A new partnership between Contemporary Calgary and the Calgary Public Library has made 105 family passes available to visit the west downtown contemporary art gallery, with five art pass books at each of CPL’s 21 locations and the remainder accessible through Libby.

The goal, said both Contemporary Calgary and CPL, is to further encourage Calgarians to take in the arts.

“This initiative is not just about providing access. It’s about creating a shared community experience. A dialogue between art in the viewers and fostering a sense of belonging and engagement with the arts,” said David Leinster, CEO of Contemporary Calgary.

“These memberships they don’t look like ordinary membership cards. We have designed them as membership guestbooks a concept that invites not only just visitation but also participation.”

The books are designed to have those checking out the passes, to make notes and share their reflections as they’re checking out the artworks.

Leinster said that he hoped the books become art themselves, and a reflection of the wider Calgary community as they filled in.

“[The books are] not your typical membership card, which normally fits in your wallet. But when we were designing the program together, we thought, you know, how the heck are we going to get these membership cards through your automated book system?,” he said.

“So we collaboratively came up with the idea of a guestbook. All of the pages are blank, and it invites people that come to the gallery to share a thought they’ll be prompted with some questions that help us and help them to really think about what they’re seeing.”

David Lieske shows off his drawings and writings in the new pass books that are a artnership between Contemporary Calgary and Calgary Public Library to provide free family art passes to the gallery in Calgary, on Tuesday, March 5, 2024. ARYN TOOMBS / FOR LIVEWIRE CALGARY

Partnership a natural fit between both organizations

Heather Robertson, Director for Service Design and Innovation at the Calgary Public Library, said that the partnership was a natural fit as CPL works to increase access and reducing barriers to information.

“The opportunity here is for us is we have over 750,000 members, we have extensive reach through the community, and this is an opportunity for us to help Calgarians become more aware some of the rich arts and arts and culture experiences we have in the city, and help connect them to that,” Robertson said.

“It’s a win-win for both of us. It’s extending Contemporary Calgary into community, and it’s enriching the library’s resources in our connection points that we’re able to provide.”

Robertson said that there was a hope it also reminded Calgarians that CPL is also a destination for art.

“We do have art in almost all of our library locations, but it’s probably a little hidden gem or a hidden secret.

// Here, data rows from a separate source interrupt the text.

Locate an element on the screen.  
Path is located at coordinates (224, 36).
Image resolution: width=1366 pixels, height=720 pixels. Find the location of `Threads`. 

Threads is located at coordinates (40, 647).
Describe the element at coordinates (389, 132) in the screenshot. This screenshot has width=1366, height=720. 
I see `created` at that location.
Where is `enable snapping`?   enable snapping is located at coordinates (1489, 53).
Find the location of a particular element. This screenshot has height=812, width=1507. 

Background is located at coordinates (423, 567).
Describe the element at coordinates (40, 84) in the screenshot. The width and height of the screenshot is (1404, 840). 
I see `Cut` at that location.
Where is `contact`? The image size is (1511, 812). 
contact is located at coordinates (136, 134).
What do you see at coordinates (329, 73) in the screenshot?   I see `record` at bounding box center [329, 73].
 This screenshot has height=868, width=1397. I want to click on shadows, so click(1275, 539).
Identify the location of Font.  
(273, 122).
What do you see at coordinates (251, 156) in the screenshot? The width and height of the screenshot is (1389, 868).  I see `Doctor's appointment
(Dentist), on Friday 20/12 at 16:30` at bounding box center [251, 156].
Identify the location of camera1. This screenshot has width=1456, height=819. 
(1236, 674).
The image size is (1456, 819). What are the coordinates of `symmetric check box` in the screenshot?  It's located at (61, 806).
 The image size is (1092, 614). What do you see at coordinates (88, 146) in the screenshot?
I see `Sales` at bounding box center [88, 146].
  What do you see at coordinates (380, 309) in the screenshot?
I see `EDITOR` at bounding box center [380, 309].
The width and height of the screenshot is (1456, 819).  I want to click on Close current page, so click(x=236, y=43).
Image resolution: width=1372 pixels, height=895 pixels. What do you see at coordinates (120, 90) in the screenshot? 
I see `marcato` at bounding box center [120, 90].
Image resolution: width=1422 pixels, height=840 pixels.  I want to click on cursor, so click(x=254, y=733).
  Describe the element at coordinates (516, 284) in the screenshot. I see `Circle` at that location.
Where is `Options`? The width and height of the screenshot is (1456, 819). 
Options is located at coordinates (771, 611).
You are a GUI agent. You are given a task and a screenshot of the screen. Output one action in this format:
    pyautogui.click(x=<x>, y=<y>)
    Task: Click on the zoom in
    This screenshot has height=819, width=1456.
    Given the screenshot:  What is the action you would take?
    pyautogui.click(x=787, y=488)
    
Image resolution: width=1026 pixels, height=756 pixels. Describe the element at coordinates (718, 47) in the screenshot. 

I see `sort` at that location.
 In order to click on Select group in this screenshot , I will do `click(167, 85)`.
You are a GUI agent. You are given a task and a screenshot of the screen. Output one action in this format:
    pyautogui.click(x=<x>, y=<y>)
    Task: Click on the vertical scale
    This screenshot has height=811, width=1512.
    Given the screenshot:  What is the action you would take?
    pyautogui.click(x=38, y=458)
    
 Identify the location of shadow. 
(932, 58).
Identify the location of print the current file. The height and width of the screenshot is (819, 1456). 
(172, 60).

We probably don’t have enough knowledge in community, because most of our library locations have art walls where community groups or committee artists can apply, and talk to their local libraries and get their art displayed in libraries,” she said.

“If this is an opportunity to connect Calgarians into the library, but also to more of the richness of the services and opportunities they have in the community, it’s great.”

The art books and passes will be available to be checked out starting on March 7.